LaSalle Bank National Association, as Trustee for Merrill Lynch First Franklin Mortgage Loan Trust, Mortgage Loan Asset–Backed Certificates, Series 2007–3 [“LaSalle”] appeals the trial court's non-final order denying its objection to sale and emergency motion to vacate summary final judgment and to vacate foreclosure sale and to return funds to the third party purchaser.1
On December 4, 2008, LaSalle filed a complaint to foreclose a mortgage on real property owned by Daisy E. Alicea a/k/a Daisy Alicea [“Alicea”] that she had purchased in 2007 for $225,000. Thereafter, in March 2009, LaSalle filed a motion for summary final judgment and notice of a hearing to be held on April 14, 2009. On that date, the trial court entered its summary final judgment of foreclosure, finding that $201,019.00 was due and owing to LaSalle and scheduling the foreclosure sale for May 14, 2009.

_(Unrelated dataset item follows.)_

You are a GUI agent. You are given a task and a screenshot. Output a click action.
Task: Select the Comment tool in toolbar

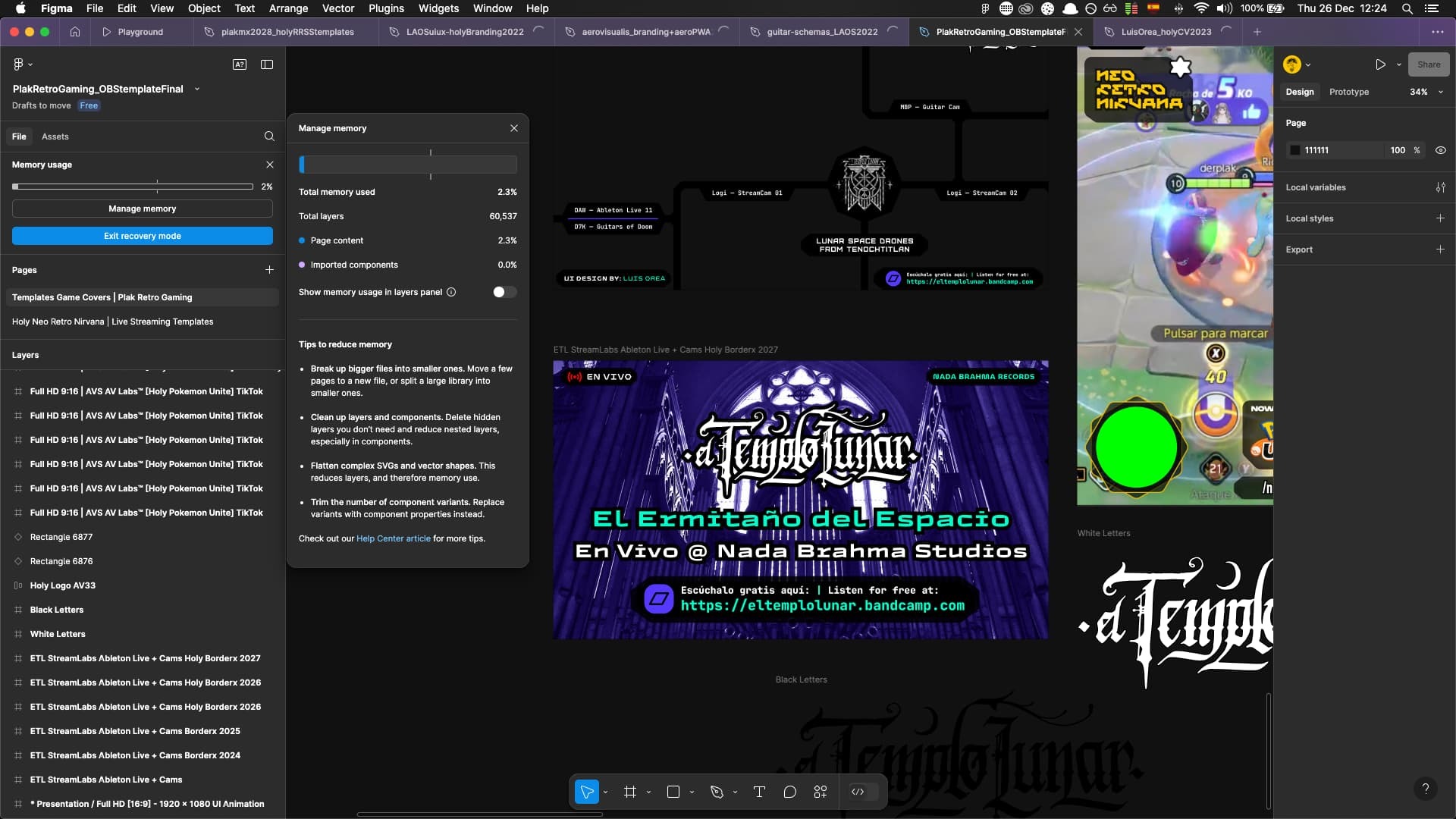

On May 12, 2009, LaSalle filed a motion to cancel/vacate foreclosure sale, stating: “Since the date of the entry of the Final Judgment of Foreclosure and the notice of sale, the borrowers have entered into a Non–FNMA Home Affordable Modification Program in an effort to retain their home and avoid the sale of their home.” The trial court denied the motion without a hearing, using a “DENIED” stamp with a handwritten date of May 13, 2009. LaSalle then filed a renewed motion to cancel/vacate foreclosure sale, providing: “Since the date of the entry of the Final Judgment of Foreclosure and the notice of sale, the borrowers have entered into arrangements with the Plaintiff for a short sale of the property, which sale is scheduled to take place on May 20, 2009.” A docket entry indicates that the trial court denied the renewed motion.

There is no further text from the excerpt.